A few years ago, ACC's Christmas wine tasting became an annual highlight, and many rare and wonderful wines were consumed. It's quite an eye-opener to go back and look at the gems we drank and laugh at the prices back then.
This year N kindly offered to host an informal gathering and six of us got together at his house, each contributing a top bottle from his or her cellar. This promised to be a very interesting occasion and I stayed sober at my office Christmas lunch the day before - the sacrifice! - to ensure that I was in tip-top condition and fully able to appreciate what was on offer.
G provided the first wine, a Salon 1996 champagne. This wasn't the sort of meal where one made detailed tasting notes so I'm working from memory. It had come on a long way from the previous time we tried it in around 2008 when notoriously we failed to identify it in a blind tasting line-up of about 15 various fizzes. This time it was mature and wonderful.
H provided the still white, this Chateau-Grillet 2008 from the Rhone. I wasn't previously familiar with this wine but found it fascinating, unusual and delicious. It seemed ready to drink and I'd never have guessed it was only 4 years old. Memo to self: look into white Rhone, as I have very happy memories of Mule Blanche which we used to drink at the Elizabeth restaurant in Oxford.
ACC provided the first of the reds - a 1959 Santenay 1er Cru Comme from Domaine des Hautes-Cornieres. This was a revelation. Before it was opened I wondered if it might be over the hill but it confirmed that 1959 was one of the great vintages for Burgundy. It had so much going on - it was a lively colour and had a nose of tinned strawberries - but faded within the hour as you'd expect. So, that was the summer of '59, a song by Bruce Springsteen according to ACC. Hmm.
I provided the second red of the evening - a 1969 Chateau Latour. Latour is my favourite claret - I love its rich and powerful cabernet sauvignon style - but I might not have chosen this vintage had I read Michael Broadbent who apparently says it's terrible. Fortunately it seems that he tasted it some time ago, and as with the 1978 clarets, it may have been awful 20 years ago but now it's drinking well and the verdict was positive. Phew! Sometimes it pays not to do your homework.
An extra photo to show the dreadful glue-banding on the label.
The sweet wine was provided by O (as were some cakes from Ladurée which went down a treat).

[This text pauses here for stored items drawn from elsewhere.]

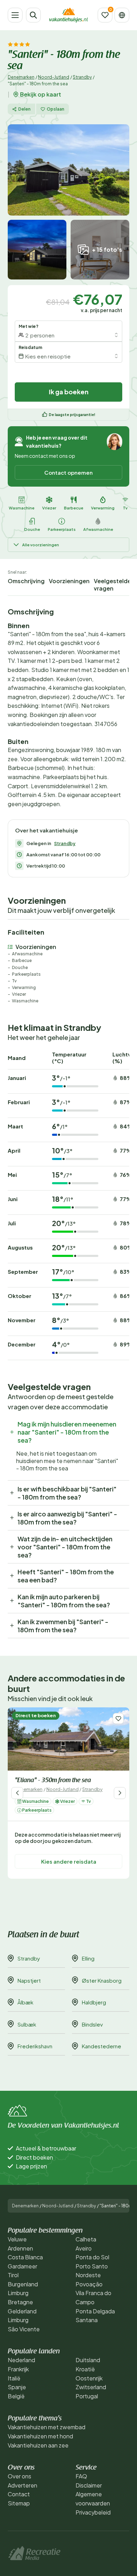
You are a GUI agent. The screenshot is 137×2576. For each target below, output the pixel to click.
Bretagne (20, 2302)
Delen (24, 109)
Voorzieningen (69, 581)
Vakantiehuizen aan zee (38, 2445)
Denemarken (21, 77)
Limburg (18, 2293)
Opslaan (55, 109)
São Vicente (24, 2329)
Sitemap (19, 2503)
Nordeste (88, 2275)
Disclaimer (89, 2485)
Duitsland (88, 2360)
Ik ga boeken (69, 392)
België (16, 2396)
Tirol (13, 2275)
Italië (14, 2378)
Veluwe (17, 2239)
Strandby (82, 77)
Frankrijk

This was a Chateau Rieussec 1998. It was a beautiful golden colour, extraordinarily botrytised and quite shockingly sweet. Nectar but type II diabetes in a bottle. One small glass only. Well, maybe one and a half...
The last wine of the evening was provided by N and was a 1966 Taylors port. He told us that this was laid down by his grandfather and hadn't moved until it was brought down to London for this tasting. So this was about as perfect a bottle of port as you could get. It was very fine and classic and G considered it his wine of the evening. I didn't have a wine of the evening, as I found it too difficult to compare such different things, and they were all excellent examples of their type.
Here's a photo of the cork which was in excellent condition.
And finally, the complete line-up. What a great range of lovely things. Thanks to everyone involved and particularly to N for hosting. We must do it again next year!